“Because it just proved that we aren’t meant to be together. She isn’t my soul mate or whatever.”
“Now who’s being stupid? Honestly, I haven’t ever heard anything quite like it.”
“Why are you here, Millie? I assume you’ve come for more than to tell me to call her back. I can see it in your eyes. So, since we’re about to hit a dead end, you might as well get it off your chest.”
“It isn’t my place to say it. I feel really bad in doing so, but I have to. I can’t just sit back and let everyone make silly mistakes around me when I know what the answer is. You need to talk to each other.”
“What is it, Millie? I’m starting to lose patience. You’re seriously winding me up.”
Her eyes flash at me. “She’s pregnant, okay? She’s having your baby. And yes, it’s yours, before you make some snide remark about her cheating on you because as we now know, she wasn’t.”
“B-baby?” I gasp out, clutching my stomach. “She’s having a baby? My baby?”
“Yes. I went to the ultrasound with her yesterday. There’s definitely a baby in there.”
“But why wouldn’t she just tell me? This is so much bigger than some petty fight. This is a life.”
“Because of how you’ve treated her, you idiot. I hope you realize that now.”
I’m silent. I let all of this wash over me in waves. I’m having a baby. Jodi is having my baby. Everything that came before this moment doesn’t matter anymore. The fact that Jodi wasn’t even lying to me, that she didn’t cheat on me, is amazing, but it pales into insignificance compared to this news.
I’m going to be a father. There’s a baby growing in the world that will belong to me.
“I’m going to leave this ultrasound picture right here for you,” Millie says quietly. “I hope you look at it and it leads you to the right decision, because all of this is silly. It doesn’t need to be like this.”
She closes the door behind her, clicking it after herself, leaving me in a resounding silence with only the picture for company. I pick it up and run my eyes all over it, tears pricking behind my gaze as I do. This is an emotional roller coaster like no other. Everything I thought I had to feel is no more. Now, I suppose I can love Jodi again if I want to. Which I do. The question is whether or not she will ever love me again.
“What am I going to do?” I mutter to myself. “How will I make this right again?

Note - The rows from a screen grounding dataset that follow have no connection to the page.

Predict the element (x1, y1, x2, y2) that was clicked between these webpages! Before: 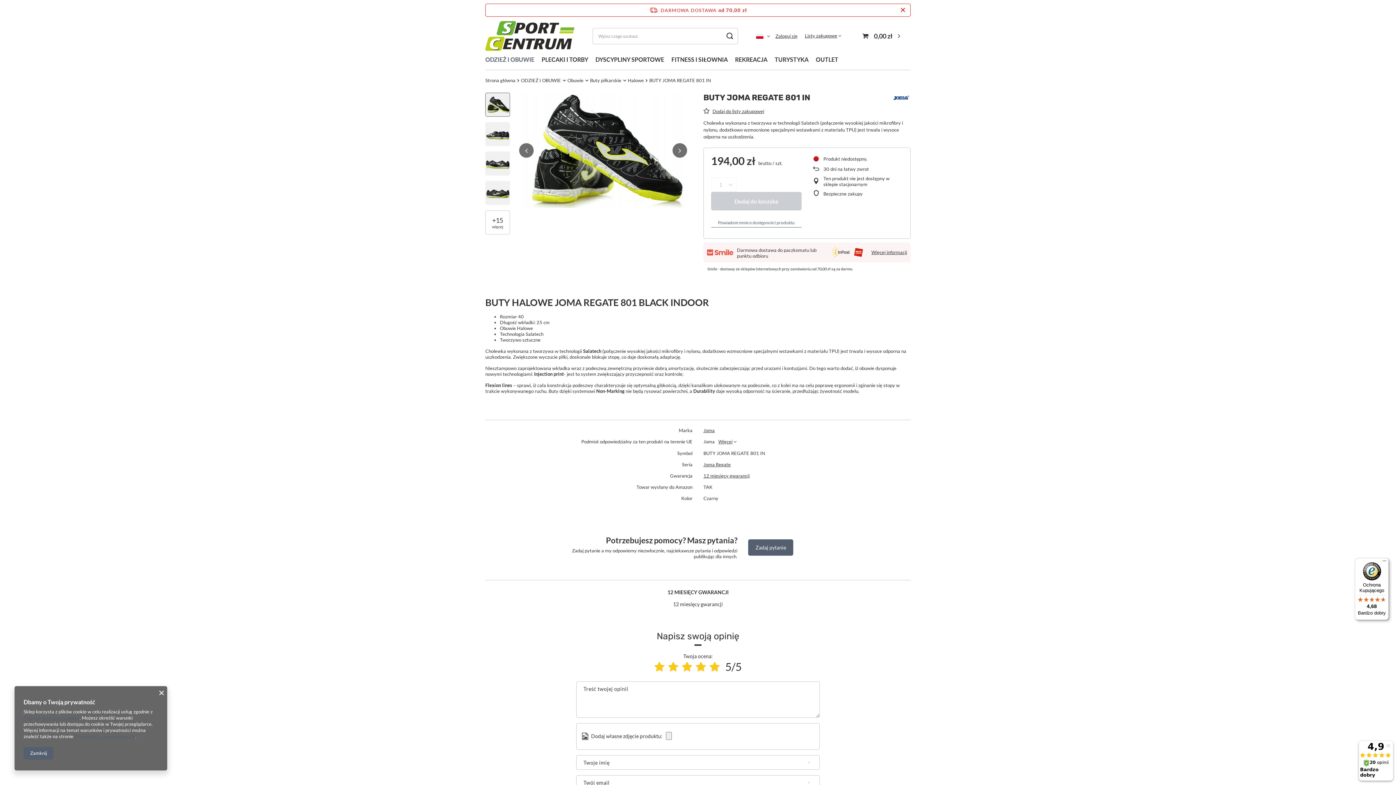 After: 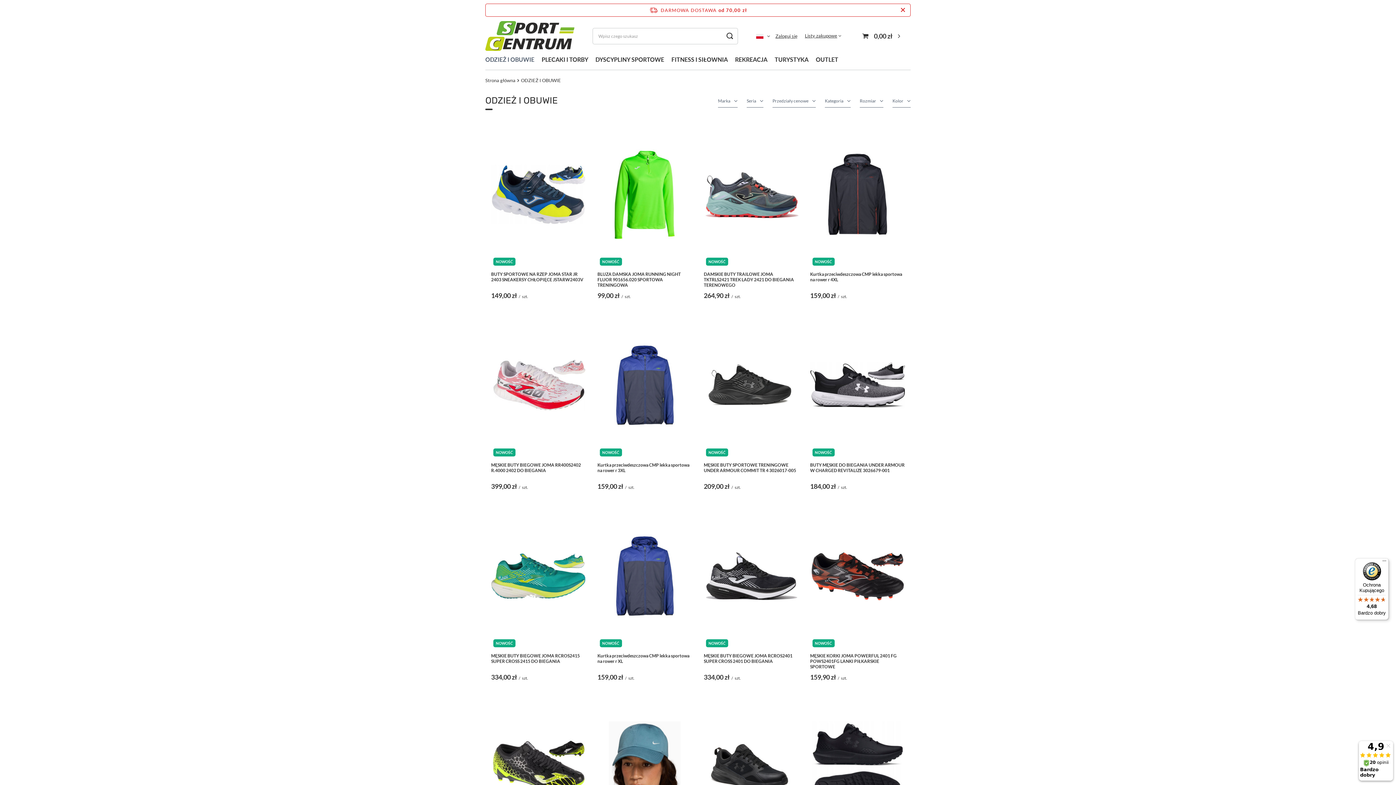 Action: bbox: (481, 54, 538, 66) label: ODZIEŻ I OBUWIEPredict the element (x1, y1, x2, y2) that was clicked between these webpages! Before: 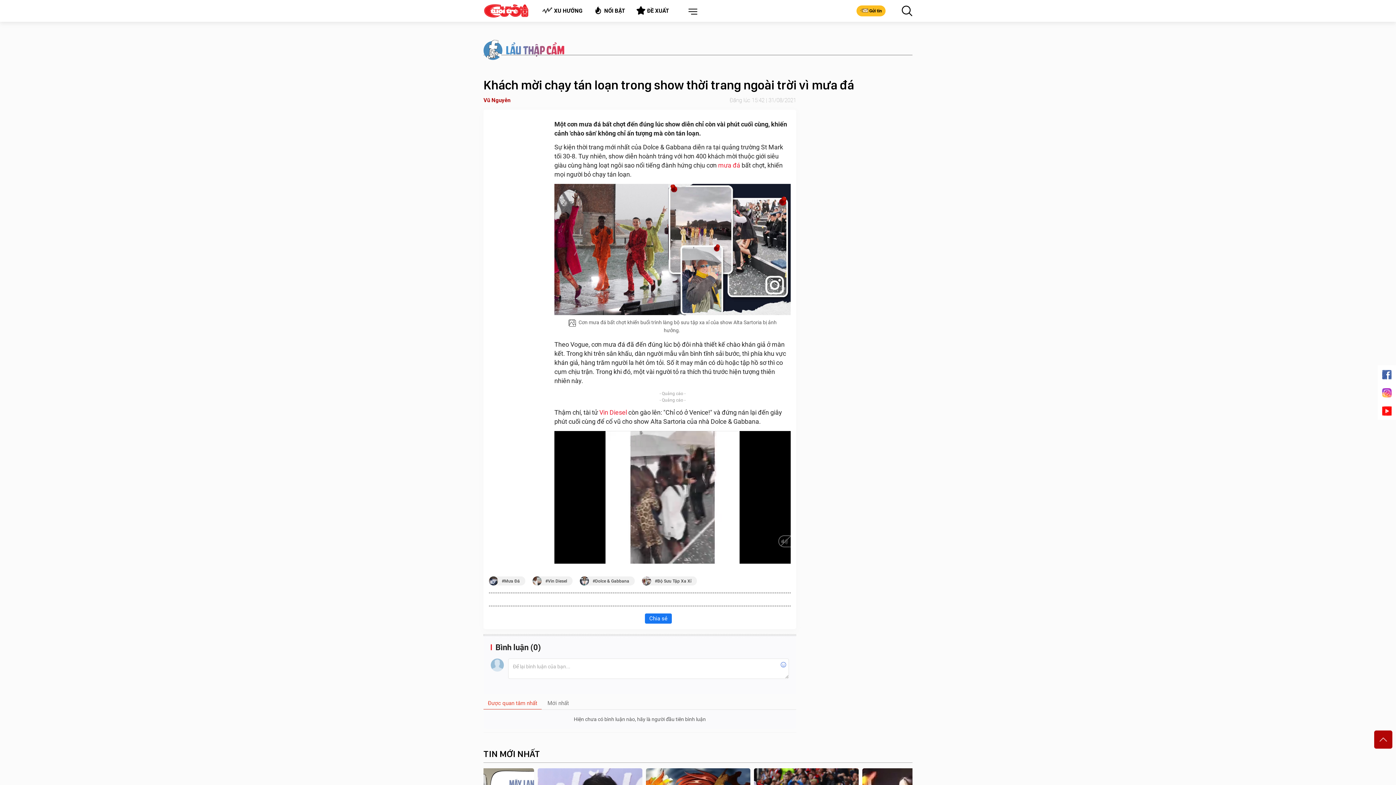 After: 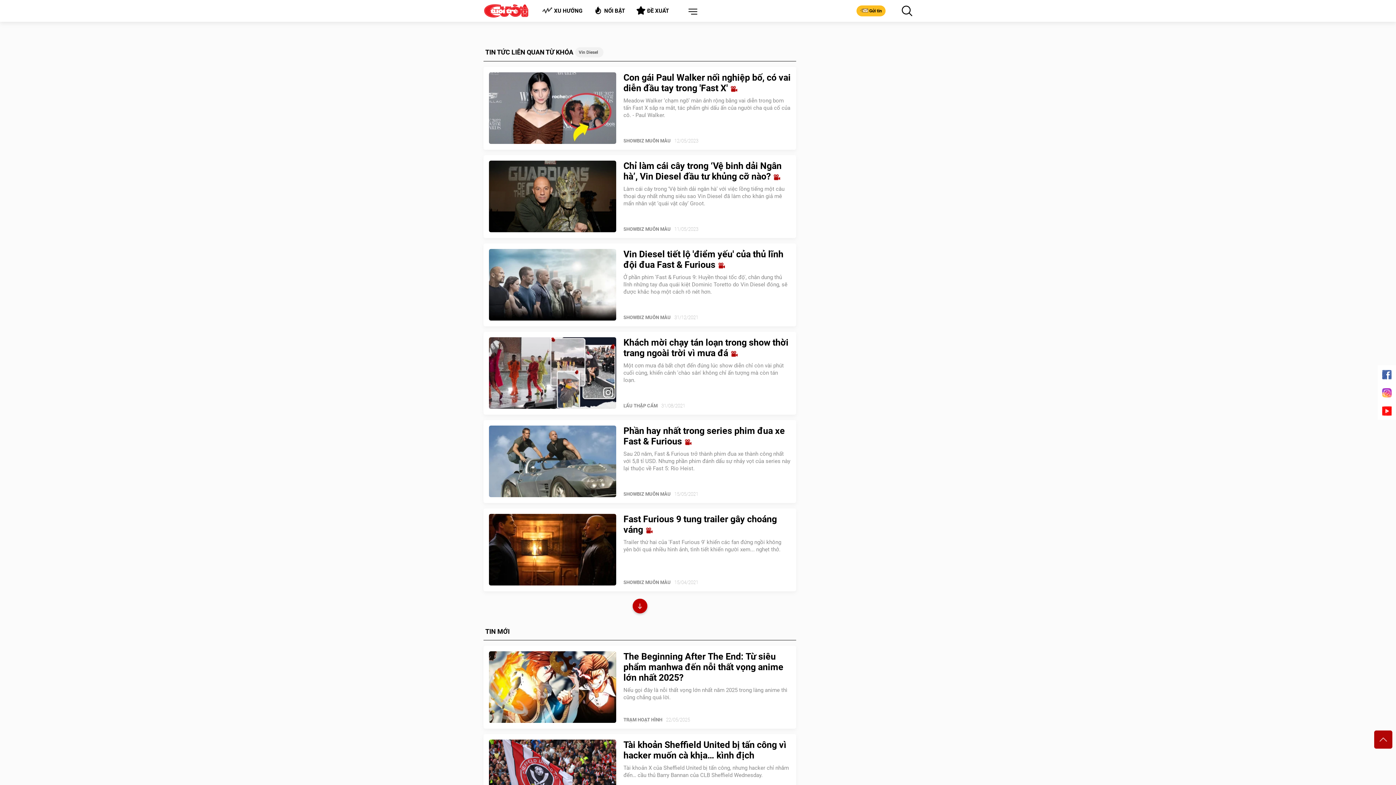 Action: bbox: (541, 578, 572, 584) label: Vin DieselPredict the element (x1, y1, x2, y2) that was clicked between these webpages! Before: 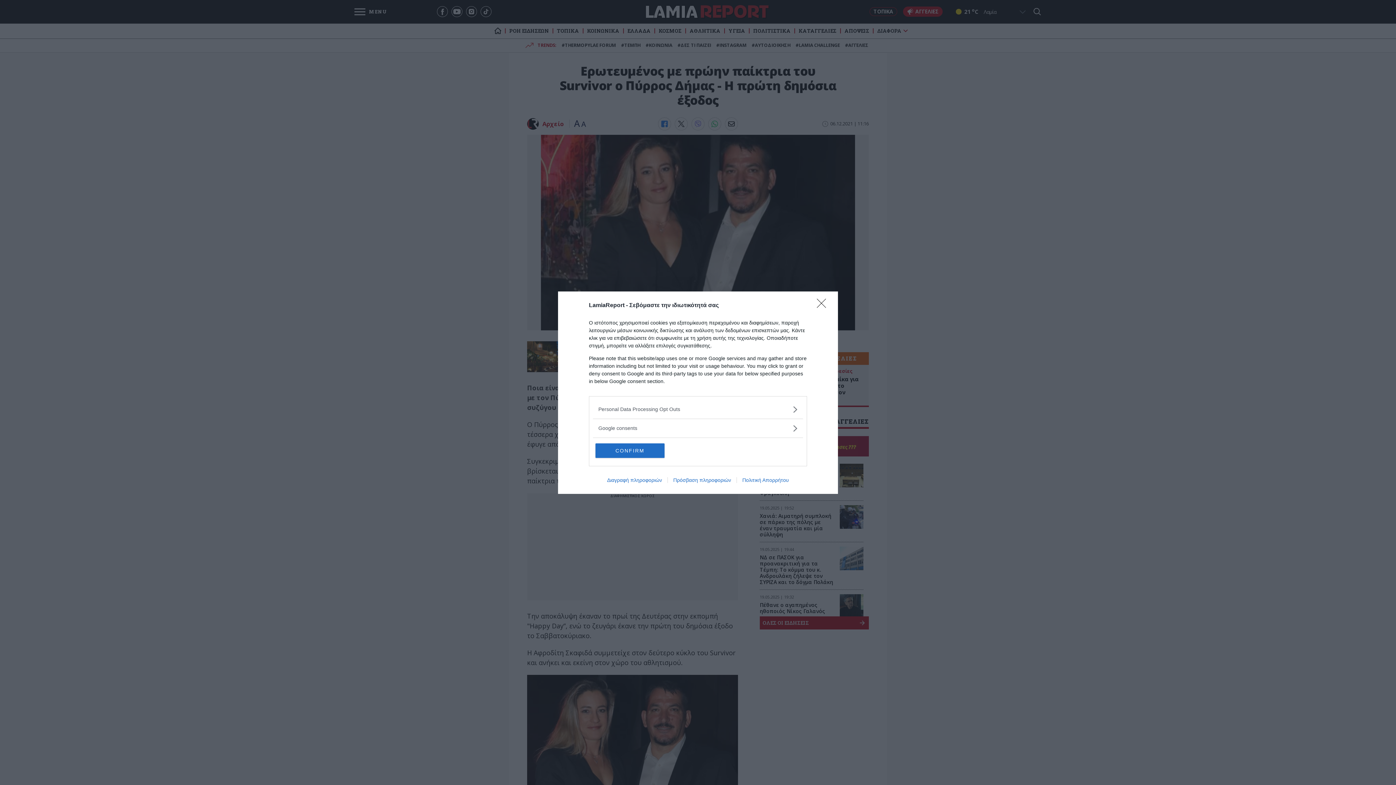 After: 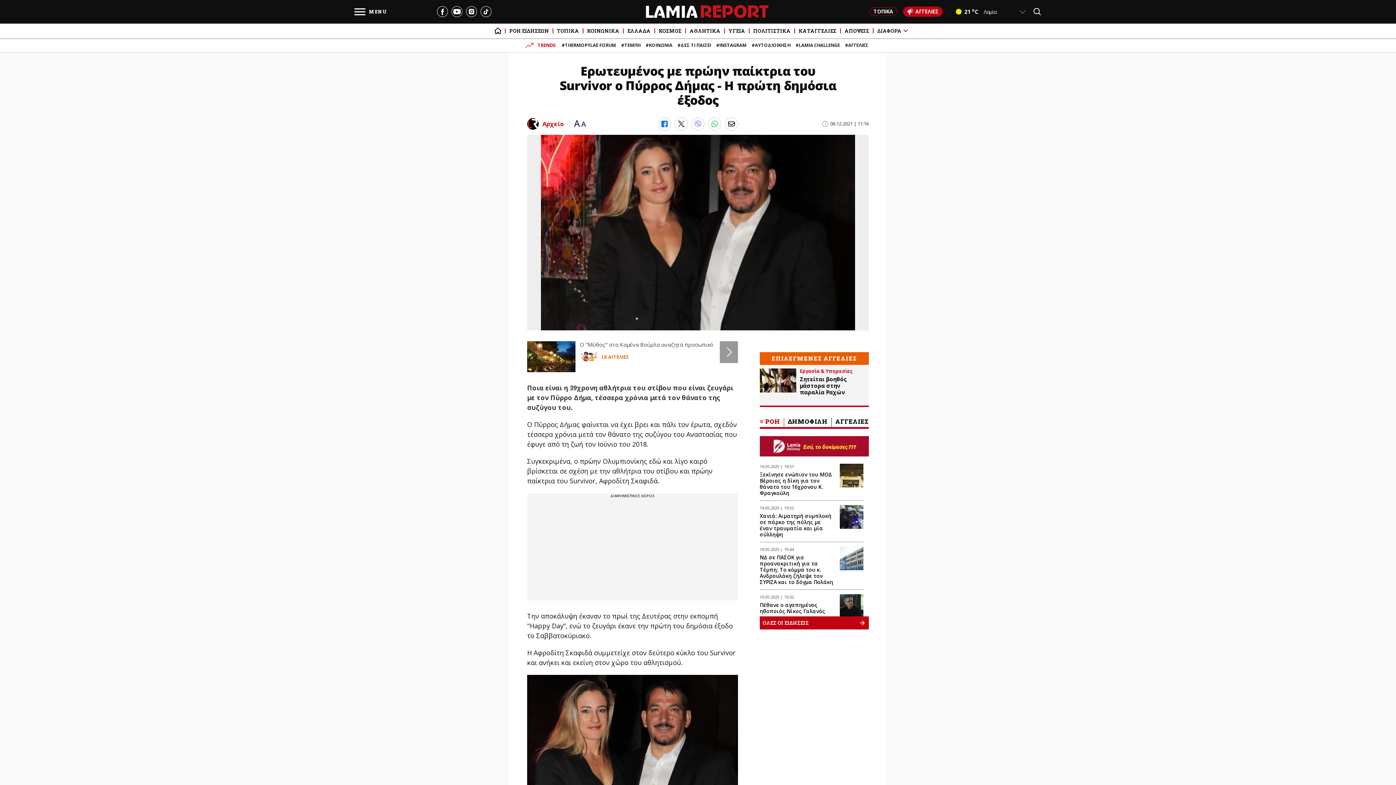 Action: label: Close bbox: (817, 298, 830, 312)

I need to make it right.”
18
Jodi
Okay, I admit it—this is harder than I thought it would be. I assumed working in a baby shop and earning myself a discount would be a good thing, but it isn’t as fun-loving and carefre
e as I thought. Seeing all the couples coming in together, happy as they buy their baby stuff, hand in hand, arm in arm, all in love. I want that. God, I want that so bad, but it’s never going to happen for me. It’s too late for me and Brock.
Sometimes, when I’m shelf-stacking, I imagine what it would be like if Lucas hadn’t been around. If that night hadn’t happened, then maybe this would be a really happy moment. We would be one of those couples shopping in the store without a care in the world, secure in our love for one another. It’s a nice dream, but not one I ever want to get stuck in. I can do this by myself. It’s fine.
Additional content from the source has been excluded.